Thomas: Since the Sisters volunteered as nurses in the American Civil War, our school has gone out of its way to make connections with the community and the broader world. Those connections only strengthen through the years. Higher Learning Commission Affirms Saint Mary’s Strengths
Pierce: I agree. I think that Saint Mary’s College has long valued the contributions of its members to the South Bend/Mishawaka area. This may result from the strong sense of our mission that encourages people to see their lives and careers as involving more than their activities on campus. We live in the community and have an obligation to be responsible citizens in that community. Too often, colleges and universities only pay that obligation lip service.

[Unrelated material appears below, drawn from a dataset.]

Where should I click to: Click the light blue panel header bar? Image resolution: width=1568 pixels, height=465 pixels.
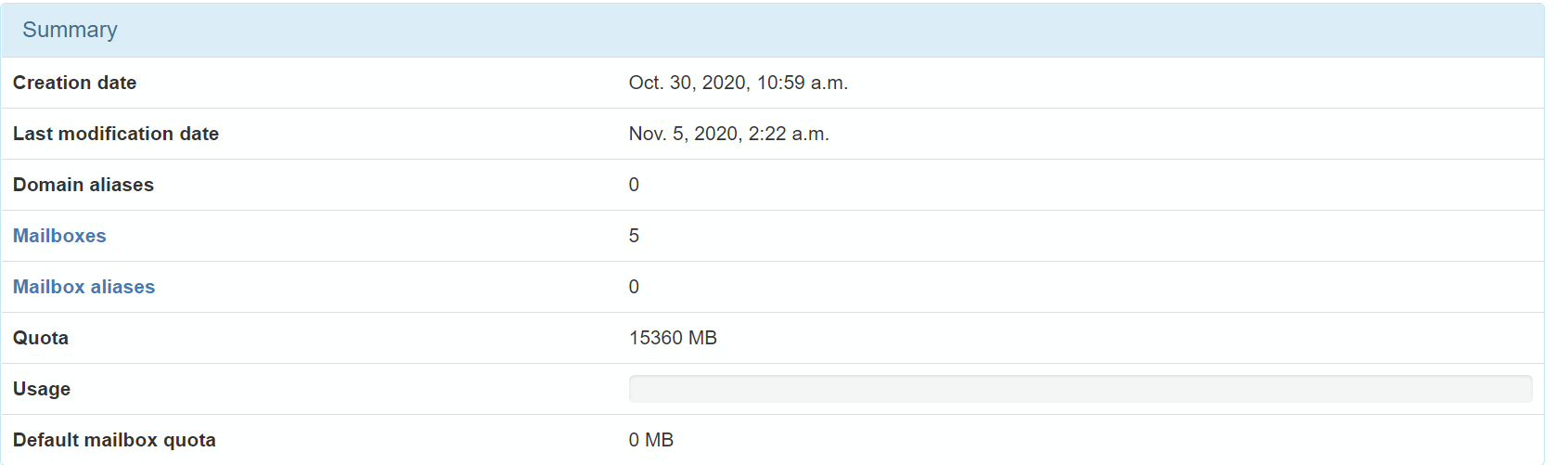coord(772,30)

Courier: Diversity in admissions and in student life is a topic that received some attention in the self-study and in the commission’s response, and is tied closely to the College’s emerging identity. Some strides have been made, and more work needs to be done. What are some steps being taken to broaden the student and faculty bodies?
Pierce: The College has taken three steps in this regard: First, President Mooney’s 2006 College Forum address talked about the hiring policy that says it’s the expectation that any group of final candidates brought to campus to interview will include at least one person from a historically underrepresented racial or ethnic group. Second, she and Daniel Meyer (vice president of enrollment management) have set an initial goal of having 15 percent of the student body be comprised of racial and ethnic minorities within five years. Third, she’s begun conversations with the Posse Foundation with the hope that Saint Mary’s can become a partner school with them. (The Posse Foundation recruits students from inner-city high schools in Boston, New York, Washington, D.C., Chicago, and Los Angeles. A college or university that partners with Posse commits to bringing 10 students a year from one of those cities to the campus).
“I think that the most formidable challenge for the future involves our attempt to become a college that reflects better the diversity of our society.”
— Patrick Pierce
Courier: What are you the most proud of in this study and the commission’s response? What poses the most formidable challenge for the future?
Pierce: I was most proud of the cooperation of faculty, staff, administration, and students in putting the self-study report together. Not surprisingly, I think that the text of the report reflected that sense of community.
Thomas: I am most proud of the many members of this community giving countless, selfless hours to the work of the report and of the College.
Courier: The last self-study and commission report took place 10 years ago. What do you envision for the next report in 2016?
Pierce: I think that the most formidable challenge for the future involves our attempt to become a College that reflects better the diversity of our society. I think that it’s very good news that the College has already taken significant steps in that direction.
Thomas: I think that in 2016 we will be reporting, with heads held high, that our efforts in the area of diversity have reaped many rewards. The class picture in 2016 will much more accurately represent the population of the world.